Your instructions >> After finding the line with "Where should I click to: Switch" in the data below, set down exactly each line through the one with "This screenshot has width=1568, height=687.", inclusive, and stop there.

Exercise data >>
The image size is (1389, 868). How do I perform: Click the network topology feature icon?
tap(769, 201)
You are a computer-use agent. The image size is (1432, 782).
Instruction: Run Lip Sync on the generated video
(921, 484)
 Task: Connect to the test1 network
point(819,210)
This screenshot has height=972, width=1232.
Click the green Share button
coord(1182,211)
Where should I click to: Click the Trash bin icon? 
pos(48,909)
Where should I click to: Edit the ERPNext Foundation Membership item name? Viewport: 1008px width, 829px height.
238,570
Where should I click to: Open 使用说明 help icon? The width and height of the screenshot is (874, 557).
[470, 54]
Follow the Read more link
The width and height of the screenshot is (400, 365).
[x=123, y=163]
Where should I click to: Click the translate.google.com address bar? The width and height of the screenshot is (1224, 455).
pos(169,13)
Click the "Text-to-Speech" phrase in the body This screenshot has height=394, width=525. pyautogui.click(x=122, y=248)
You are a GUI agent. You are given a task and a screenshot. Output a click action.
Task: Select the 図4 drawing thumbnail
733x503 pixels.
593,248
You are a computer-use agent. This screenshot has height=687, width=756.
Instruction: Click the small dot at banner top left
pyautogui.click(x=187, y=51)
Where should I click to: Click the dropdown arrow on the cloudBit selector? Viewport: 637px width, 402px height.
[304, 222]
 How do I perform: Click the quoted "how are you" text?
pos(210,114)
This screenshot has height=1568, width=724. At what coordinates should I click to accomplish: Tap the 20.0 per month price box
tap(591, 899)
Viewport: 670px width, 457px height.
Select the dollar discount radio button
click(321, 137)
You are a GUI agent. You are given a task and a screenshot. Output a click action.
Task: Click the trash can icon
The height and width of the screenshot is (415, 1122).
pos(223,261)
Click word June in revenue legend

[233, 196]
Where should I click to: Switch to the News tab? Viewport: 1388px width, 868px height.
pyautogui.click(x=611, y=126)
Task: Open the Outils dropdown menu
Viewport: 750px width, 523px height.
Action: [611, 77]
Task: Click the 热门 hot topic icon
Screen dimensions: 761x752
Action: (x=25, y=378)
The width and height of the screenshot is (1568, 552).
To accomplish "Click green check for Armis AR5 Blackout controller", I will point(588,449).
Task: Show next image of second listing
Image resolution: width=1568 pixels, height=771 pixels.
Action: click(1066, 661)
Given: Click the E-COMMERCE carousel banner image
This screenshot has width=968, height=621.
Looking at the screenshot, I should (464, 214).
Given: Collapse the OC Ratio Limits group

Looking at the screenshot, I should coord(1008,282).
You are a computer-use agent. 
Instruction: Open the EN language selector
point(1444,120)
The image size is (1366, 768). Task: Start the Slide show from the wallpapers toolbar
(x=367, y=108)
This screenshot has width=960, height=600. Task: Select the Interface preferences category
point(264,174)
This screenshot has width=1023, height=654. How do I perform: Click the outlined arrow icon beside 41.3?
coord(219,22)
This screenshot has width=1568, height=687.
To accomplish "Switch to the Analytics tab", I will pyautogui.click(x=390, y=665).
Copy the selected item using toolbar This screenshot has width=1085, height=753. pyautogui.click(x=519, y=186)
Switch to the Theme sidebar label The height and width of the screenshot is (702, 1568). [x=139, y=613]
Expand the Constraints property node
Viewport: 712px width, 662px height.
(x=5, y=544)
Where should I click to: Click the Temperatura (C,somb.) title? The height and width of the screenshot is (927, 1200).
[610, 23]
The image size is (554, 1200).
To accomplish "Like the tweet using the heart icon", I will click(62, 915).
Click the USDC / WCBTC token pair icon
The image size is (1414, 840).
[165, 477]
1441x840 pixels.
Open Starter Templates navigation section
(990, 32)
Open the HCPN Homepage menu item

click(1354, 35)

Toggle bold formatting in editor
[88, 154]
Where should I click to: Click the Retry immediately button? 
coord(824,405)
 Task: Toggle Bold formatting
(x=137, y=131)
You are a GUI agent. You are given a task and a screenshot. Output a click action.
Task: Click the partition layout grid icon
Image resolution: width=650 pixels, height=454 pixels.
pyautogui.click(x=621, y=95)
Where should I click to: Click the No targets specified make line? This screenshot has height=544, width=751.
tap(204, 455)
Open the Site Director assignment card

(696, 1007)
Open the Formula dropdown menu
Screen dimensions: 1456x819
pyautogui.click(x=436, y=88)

Reply >>
Where should I click to: Switch to the News tab? Viewport: 1388px width, 868px height.
pyautogui.click(x=611, y=126)
Task: Open the Outils dropdown menu
Viewport: 750px width, 523px height.
Action: [611, 77]
Task: Click the 热门 hot topic icon
Screen dimensions: 761x752
Action: (x=25, y=378)
The width and height of the screenshot is (1568, 552).
To accomplish "Click green check for Armis AR5 Blackout controller", I will point(588,449).
Task: Show next image of second listing
Image resolution: width=1568 pixels, height=771 pixels.
Action: click(1066, 661)
Given: Click the E-COMMERCE carousel banner image
This screenshot has width=968, height=621.
Looking at the screenshot, I should (464, 214).
Given: Collapse the OC Ratio Limits group

Looking at the screenshot, I should coord(1008,282).
You are a computer-use agent. 
Instruction: Open the EN language selector
point(1444,120)
The image size is (1366, 768). Task: Start the Slide show from the wallpapers toolbar
(x=367, y=108)
This screenshot has width=960, height=600. Task: Select the Interface preferences category
point(264,174)
This screenshot has width=1023, height=654. How do I perform: Click the outlined arrow icon beside 41.3?
coord(219,22)
This screenshot has width=1568, height=687.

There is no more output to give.